# [Problem details]
Repeat the data exactly, so that every line matches the original.

** Input records follows **

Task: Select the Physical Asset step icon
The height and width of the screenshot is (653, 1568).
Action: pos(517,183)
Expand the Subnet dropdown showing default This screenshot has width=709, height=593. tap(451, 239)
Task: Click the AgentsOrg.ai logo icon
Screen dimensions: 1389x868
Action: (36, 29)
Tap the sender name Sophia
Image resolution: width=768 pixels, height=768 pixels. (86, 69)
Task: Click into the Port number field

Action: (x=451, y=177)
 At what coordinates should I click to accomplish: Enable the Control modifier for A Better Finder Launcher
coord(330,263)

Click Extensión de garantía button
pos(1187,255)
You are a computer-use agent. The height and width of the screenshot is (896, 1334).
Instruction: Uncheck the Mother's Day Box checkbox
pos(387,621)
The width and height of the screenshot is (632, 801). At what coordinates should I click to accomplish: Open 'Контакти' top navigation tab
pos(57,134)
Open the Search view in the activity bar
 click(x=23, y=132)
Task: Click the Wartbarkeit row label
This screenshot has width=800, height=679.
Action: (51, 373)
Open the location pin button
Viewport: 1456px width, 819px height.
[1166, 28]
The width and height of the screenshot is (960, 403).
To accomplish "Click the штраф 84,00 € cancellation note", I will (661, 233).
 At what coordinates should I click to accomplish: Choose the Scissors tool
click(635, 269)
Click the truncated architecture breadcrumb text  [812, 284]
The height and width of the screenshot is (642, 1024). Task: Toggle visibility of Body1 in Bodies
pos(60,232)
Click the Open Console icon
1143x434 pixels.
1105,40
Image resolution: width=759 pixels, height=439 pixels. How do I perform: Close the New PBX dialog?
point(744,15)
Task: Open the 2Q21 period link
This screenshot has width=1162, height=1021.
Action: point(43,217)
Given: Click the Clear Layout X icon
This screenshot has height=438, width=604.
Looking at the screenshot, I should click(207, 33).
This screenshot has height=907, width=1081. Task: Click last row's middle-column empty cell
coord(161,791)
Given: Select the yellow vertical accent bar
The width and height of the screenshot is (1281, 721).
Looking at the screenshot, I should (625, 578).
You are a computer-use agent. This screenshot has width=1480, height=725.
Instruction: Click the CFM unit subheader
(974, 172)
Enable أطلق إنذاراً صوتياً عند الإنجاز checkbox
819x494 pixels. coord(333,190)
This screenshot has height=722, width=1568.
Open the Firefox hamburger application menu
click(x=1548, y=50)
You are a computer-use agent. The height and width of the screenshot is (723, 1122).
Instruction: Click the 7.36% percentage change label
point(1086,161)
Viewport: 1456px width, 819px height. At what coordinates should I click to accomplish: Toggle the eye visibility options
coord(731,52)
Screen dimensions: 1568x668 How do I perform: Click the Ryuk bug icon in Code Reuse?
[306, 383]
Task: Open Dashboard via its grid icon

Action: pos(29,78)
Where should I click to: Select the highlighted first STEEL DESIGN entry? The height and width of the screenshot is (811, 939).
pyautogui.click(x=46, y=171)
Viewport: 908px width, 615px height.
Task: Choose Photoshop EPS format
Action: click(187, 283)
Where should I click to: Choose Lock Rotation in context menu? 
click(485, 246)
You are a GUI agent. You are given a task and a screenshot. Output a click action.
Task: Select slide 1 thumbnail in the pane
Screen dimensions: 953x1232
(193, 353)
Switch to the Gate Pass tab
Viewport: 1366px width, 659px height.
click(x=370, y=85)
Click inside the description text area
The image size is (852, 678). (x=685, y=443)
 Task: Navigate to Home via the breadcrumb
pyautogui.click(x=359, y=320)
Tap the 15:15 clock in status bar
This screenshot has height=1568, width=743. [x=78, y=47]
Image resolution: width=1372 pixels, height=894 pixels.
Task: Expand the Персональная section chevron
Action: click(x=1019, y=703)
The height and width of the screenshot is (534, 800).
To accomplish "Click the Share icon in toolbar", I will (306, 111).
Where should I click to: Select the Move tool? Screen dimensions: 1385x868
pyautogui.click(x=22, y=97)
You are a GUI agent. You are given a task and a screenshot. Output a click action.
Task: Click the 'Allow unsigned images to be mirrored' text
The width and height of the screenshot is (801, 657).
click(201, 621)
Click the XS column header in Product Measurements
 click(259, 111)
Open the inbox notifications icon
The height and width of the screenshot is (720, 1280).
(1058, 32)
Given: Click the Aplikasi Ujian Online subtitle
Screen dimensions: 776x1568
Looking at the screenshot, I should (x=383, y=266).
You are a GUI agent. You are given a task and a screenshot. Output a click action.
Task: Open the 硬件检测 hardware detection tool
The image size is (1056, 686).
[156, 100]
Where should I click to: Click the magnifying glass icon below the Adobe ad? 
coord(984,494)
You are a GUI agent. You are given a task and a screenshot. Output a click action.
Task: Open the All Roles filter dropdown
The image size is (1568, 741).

** End of Input records **

# [Your solution]
Task: Select the Physical Asset step icon
The height and width of the screenshot is (653, 1568).
Action: pos(517,183)
Expand the Subnet dropdown showing default This screenshot has width=709, height=593. tap(451, 239)
Task: Click the AgentsOrg.ai logo icon
Screen dimensions: 1389x868
Action: (36, 29)
Tap the sender name Sophia
Image resolution: width=768 pixels, height=768 pixels. (86, 69)
Task: Click into the Port number field

Action: (x=451, y=177)
 At what coordinates should I click to accomplish: Enable the Control modifier for A Better Finder Launcher
coord(330,263)

Click Extensión de garantía button
pos(1187,255)
You are a computer-use agent. The height and width of the screenshot is (896, 1334).
Instruction: Uncheck the Mother's Day Box checkbox
pos(387,621)
The width and height of the screenshot is (632, 801). At what coordinates should I click to accomplish: Open 'Контакти' top navigation tab
pos(57,134)
Open the Search view in the activity bar
 click(x=23, y=132)
Task: Click the Wartbarkeit row label
This screenshot has width=800, height=679.
Action: (51, 373)
Open the location pin button
Viewport: 1456px width, 819px height.
[1166, 28]
The width and height of the screenshot is (960, 403).
To accomplish "Click the штраф 84,00 € cancellation note", I will (661, 233).
 At what coordinates should I click to accomplish: Choose the Scissors tool
click(635, 269)
Click the truncated architecture breadcrumb text  [812, 284]
The height and width of the screenshot is (642, 1024). Task: Toggle visibility of Body1 in Bodies
pos(60,232)
Click the Open Console icon
1143x434 pixels.
1105,40
Image resolution: width=759 pixels, height=439 pixels. How do I perform: Close the New PBX dialog?
point(744,15)
Task: Open the 2Q21 period link
This screenshot has width=1162, height=1021.
Action: point(43,217)
Given: Click the Clear Layout X icon
This screenshot has height=438, width=604.
Looking at the screenshot, I should click(207, 33).
This screenshot has height=907, width=1081. Task: Click last row's middle-column empty cell
coord(161,791)
Given: Select the yellow vertical accent bar
The width and height of the screenshot is (1281, 721).
Looking at the screenshot, I should (625, 578).
You are a computer-use agent. This screenshot has width=1480, height=725.
Instruction: Click the CFM unit subheader
(974, 172)
Enable أطلق إنذاراً صوتياً عند الإنجاز checkbox
819x494 pixels. coord(333,190)
This screenshot has height=722, width=1568.
Open the Firefox hamburger application menu
click(x=1548, y=50)
You are a computer-use agent. The height and width of the screenshot is (723, 1122).
Instruction: Click the 7.36% percentage change label
point(1086,161)
Viewport: 1456px width, 819px height. At what coordinates should I click to accomplish: Toggle the eye visibility options
coord(731,52)
Screen dimensions: 1568x668 How do I perform: Click the Ryuk bug icon in Code Reuse?
[306, 383]
Task: Open Dashboard via its grid icon

Action: pos(29,78)
Where should I click to: Select the highlighted first STEEL DESIGN entry? The height and width of the screenshot is (811, 939).
pyautogui.click(x=46, y=171)
Viewport: 908px width, 615px height.
Task: Choose Photoshop EPS format
Action: click(187, 283)
Where should I click to: Choose Lock Rotation in context menu? 
click(485, 246)
You are a GUI agent. You are given a task and a screenshot. Output a click action.
Task: Select slide 1 thumbnail in the pane
Screen dimensions: 953x1232
(193, 353)
Switch to the Gate Pass tab
Viewport: 1366px width, 659px height.
click(x=370, y=85)
Click inside the description text area
The image size is (852, 678). (x=685, y=443)
 Task: Navigate to Home via the breadcrumb
pyautogui.click(x=359, y=320)
Tap the 15:15 clock in status bar
This screenshot has height=1568, width=743. [x=78, y=47]
Image resolution: width=1372 pixels, height=894 pixels.
Task: Expand the Персональная section chevron
Action: click(x=1019, y=703)
The height and width of the screenshot is (534, 800).
To accomplish "Click the Share icon in toolbar", I will (306, 111).
Where should I click to: Select the Move tool? Screen dimensions: 1385x868
pyautogui.click(x=22, y=97)
You are a GUI agent. You are given a task and a screenshot. Output a click action.
Task: Click the 'Allow unsigned images to be mirrored' text
The width and height of the screenshot is (801, 657).
click(201, 621)
Click the XS column header in Product Measurements
 click(259, 111)
Open the inbox notifications icon
The height and width of the screenshot is (720, 1280).
(1058, 32)
Given: Click the Aplikasi Ujian Online subtitle
Screen dimensions: 776x1568
Looking at the screenshot, I should (x=383, y=266).
You are a GUI agent. You are given a task and a screenshot. Output a click action.
Task: Open the 硬件检测 hardware detection tool
The image size is (1056, 686).
[156, 100]
Where should I click to: Click the magnifying glass icon below the Adobe ad? 
coord(984,494)
You are a GUI agent. You are given a task and a screenshot. Output a click action.
Task: Open the All Roles filter dropdown
The image size is (1568, 741).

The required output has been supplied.